That is a pretty scary headline for a lot of people, particularly if your money controls you rather than you controlling your money. Last week I shared with you some simple, basic, but essential tips on how to prepare yourself to be able to borrow to invest in property. This week, I offer you a magical money management system that will put you on track to the wealth you want – its easy and you can start right now.
If you would like to learn about this simple system, then please read on. This is the single most important thing you can do in the pursuit of your financial goals. And the really cool thing about this system is that a whole lot of guilt free spending fun is built in to the program!
The idea is to break down your after tax income in to percentages and allocate those towards your spending and saving patterns. First step – work out your after tax monthly income. Let’s say its $50,000 per annum, or say $4,200 per month.
We need to break that down in to sections of your finances. We start with your Long Term Savings – this is your investment fund, never to be touched – ever – except to invest. Allocate 10% to that – so you are paying yourself first. Then you need to allow for your necessary expenses – these include rent/mortgage, food, fuel, insurances, rates & taxes – allow 50-60%. If you look at your current net income, and your necessary expenses are more than 60% of your after tax income – you have two choices – increase your income or cut your expenses, otherwise you have no chance to save to invest and your only choice will be to work to 70 years or more and exist on a pension pittance. So in this example, if you are paying more than $500 per week in rent or your mortgage, you need a cheaper house in which to live. Or a better paying job, or a second job.
Then you have Short term savings – you need to put money aside to replace a car or take a holiday. If you don’t do it regularly, your only choice to enjoy a new car or go overseas will be to borrow to do so at interest rates of 12 to 21%. That does not make much financial sense. Allow 5-10% here.
Most of us have credit card or cards – let’s dump these as they have interest rates over around 20%. Use them each month for convenience but pay them off each month. If you have existing debt, let’s kill it. Take 5-10% of your income and attack one card, paying everything you can from your 5-10% debt killer account, off that one card until you have paid it off. Then cut it up. Proceed to the next card paying off everything from that one debt killer account on the second card, until it too is paid out. Repeat until you are credit card debt free. Then you can apply that 5-10% to making larger long term savings in your investment account.
Everyone should put aside 5-10% of their income to invest in to education – it could be your children’s or it could be your own. Every year I do a new course and read new books, seeking to increase my knowledge, learn new skills and gain more confidence.
Lastly, it is beholden on each of us who are financially blessed compared to many others in the world to put aside 5-10% of our incomes to give to those who need it more than we do. Choose a charity or cause that fits with your beliefs. Giving also tells your mind that you have enough money to give some of it away to others less fortunate than you and that more is on the way. If you can’t afford 5-10%, start with 1 or 2% and build it up as you can. You will make a big difference in the world and to your own feelings about money.

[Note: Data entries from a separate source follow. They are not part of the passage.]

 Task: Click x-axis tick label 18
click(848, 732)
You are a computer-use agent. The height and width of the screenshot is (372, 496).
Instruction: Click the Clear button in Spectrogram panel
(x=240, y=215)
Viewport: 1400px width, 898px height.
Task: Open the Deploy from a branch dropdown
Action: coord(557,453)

Lastly, the fun bit. Ever walked past the shoe shop or that new restaurant you wanted to try, gazed longingly through the window and then clunked back to reality, remembering there was nothing in your bank account and your credit cards were maxed? What if you had money in a separate Fun Fund – that you just had to spend each month – on whatever you wanted? Like that idea? I bet you do. All you need to do is allocate 5-10% of your net income to your Fun Fund, in exactly the same way as you do your long term saving account. This is your fun reward for all of your fiscal discipline and a great reminder for your mind that you can be firm with your finances and have fun at the same time.
So to summarise:
- 10% – Long Term Savings for Investment
- 50-60% – Necessary Living
- 5-10% – Short Term Savings
- 5-10% – Debt Killer
- 5-10% – Giving
- 5-10% – Fun Fund
Work out the ratio that totals up to 100%, that best suits you and adjust it each twelve months as your financial situation improves.
The best way to run this management system is to have a separate online bank account for each of your money accounts. You do need to find a bank though that will offer you this without all those annoying and expensive account fees, which can be $10-$20 per month – per account! If you leave all your money in one account, without separating it, I guarantee you will not be successful managing your Money system – it is just too easy to take money out of savings or out of debt killer to pay for that ticket to the concert you just had to have when your Fun Fund ran low.
I guarantee you this will work – but you just need to start – and then be disciplined. Think about the lifestyle you want – taking charge of your finances is the first step on the journey.
Now you have money to invest. And you can have fun doing it!